Unpicking the Coup — The Big Lie

Photo: Lina Marinelli / Jornalistas Livres

by Colin Mansell

The rationale behind the coup underway in Brazil is that Dilma, Lula and the Worker’s Party are corrupt. With no evidence, this has to be manufactured, hence the Mensalão and Lava Jato “investigations”, arriving at false conclusions to rationalize their belief in their own rightness. This is the big lie.

The belief the coup plotters and perpetrators hold is that Dilma, Lula and the Worker’s Party are a threat to the natural order as they see it, which is one of privilege for a few, themselves, the coup plotters and perpetrators.

The psychology of the big lie was explicitly detailed in the extract from Mein Kampf below, but shows how difficult it is to clear up afterwards, once people have taken it on board, in this case that Dilma, Lula and the Worker’s Party must have done something wrong to deserve all this negative attention once it has been repeated enough in the complicit mass media.

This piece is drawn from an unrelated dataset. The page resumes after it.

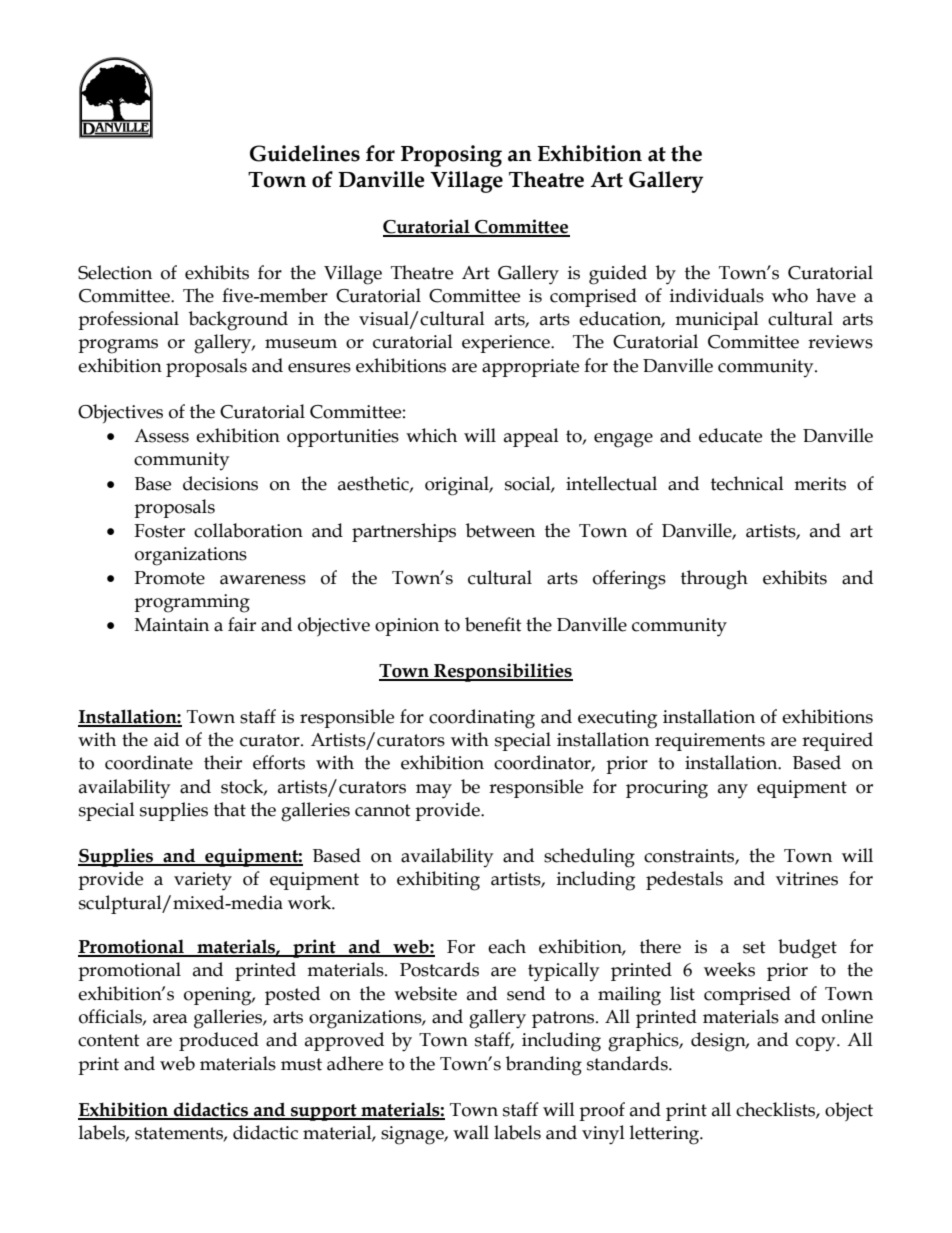 This screenshot has width=952, height=1233. Describe the element at coordinates (451, 156) in the screenshot. I see `Proposing` at that location.
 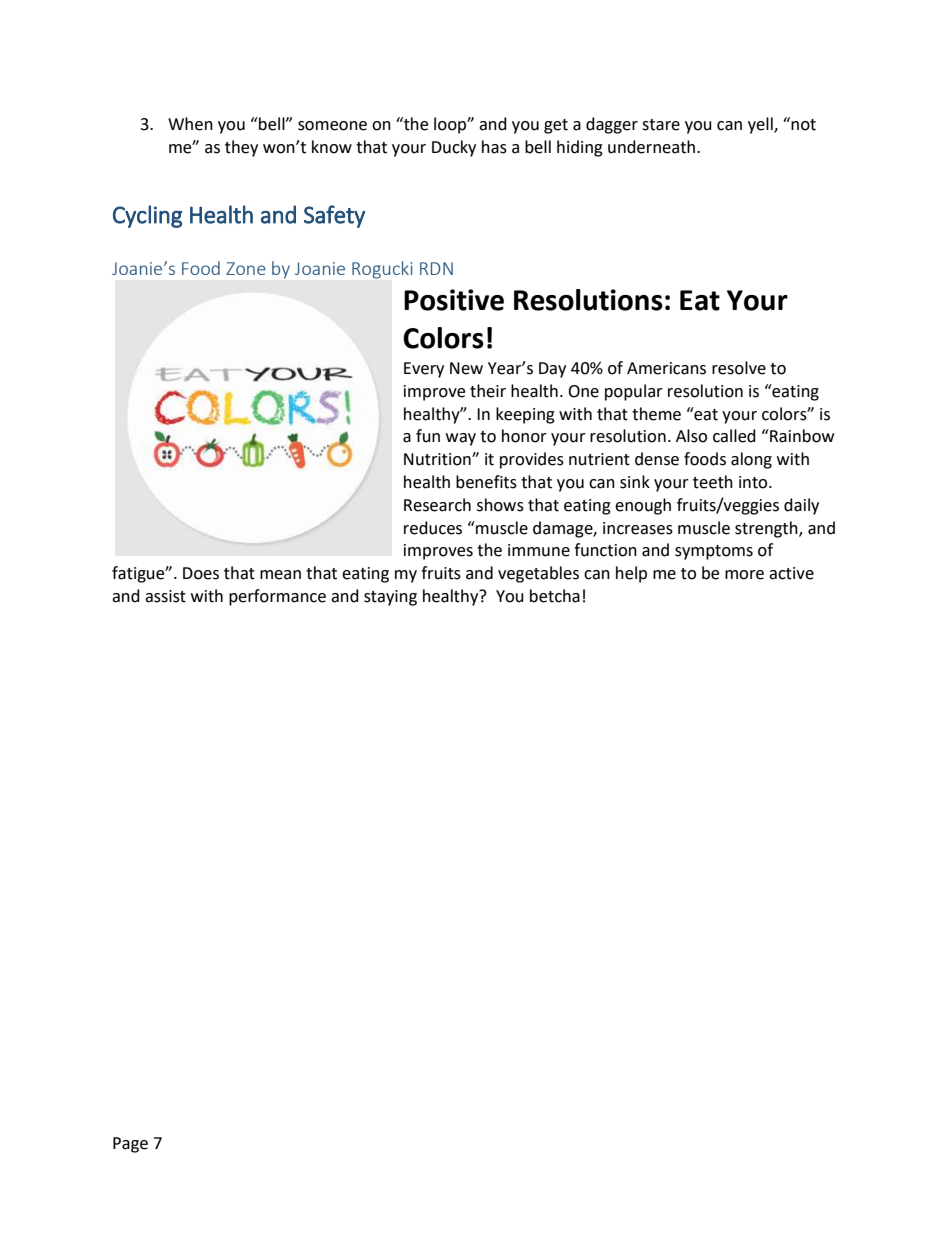 I want to click on staying, so click(x=390, y=598).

“The big lie is a propaganda technique coined by Adolf Hitler, when he dictated his 1925 book Mein Kampf. Hitler asserted the technique was used by Jews to unfairly blame Germany‘s loss in World War I on German Army officer Erich Ludendorff.

It’s usage is where a known falsehood is stated and repeated and treated as if it is self-evidently true in hopes of swaying the course of an argument in a direction that takes the big lie for granted rather than critically questioning it or ignoring it.

As a general rule, the most effective big lies are outrageous enough to be unbelievable, yet appeal strongly to the prejudices of the listeners and are stated in as bland and matter-of-fact terms as possible. It is sometimes even more effective to string several big lies together in a series of talking points.

The source for the expression comes from the passage in Chapter 10 in Mein Kampf:

But it remained for the Jews, with their unqualified capacity for falsehood, and their fighting comrades, the Marxists, to impute responsibility for the downfall precisely to the man who alone had shown a superhuman will and energy in his effort to prevent the catastrophe which he had foreseen and to save the nation from that hour of complete overthrow and shame. By placing responsibility for the loss of the world war on the shoulders of Ludendorff they took away the weapon of moral right from the only adversary dangerous enough to be likely to succeed in bringing the betrayers of the Fatherland to Justice. All this was inspired by the principle—which is quite true within itself—that in the big lie there is always a certain force of credibility; because the broad masses of a nation are always more easily corrupted in the deeper strata of their emotional nature than consciously or voluntarily; and thus in the primitive simplicity of their minds they more readily fall victims to the big lie than the small lie, since they themselves often tell small lies in little matters but would be ashamed to resort to large-scale falsehoods. It would never come into their heads to fabricate colossal untruths, and they would not believe that others could have the impudence to distort the truth so infamously. Even though the facts which prove this to be so may be brought clearly to their minds, they will still doubt and waver and will continue to think that there may be some other explanation. For the grossly impudent lie always leaves traces behind it, even after it has been nailed down, a fact which is known to all expert liars in this world and to all who conspire together in the art of lying.”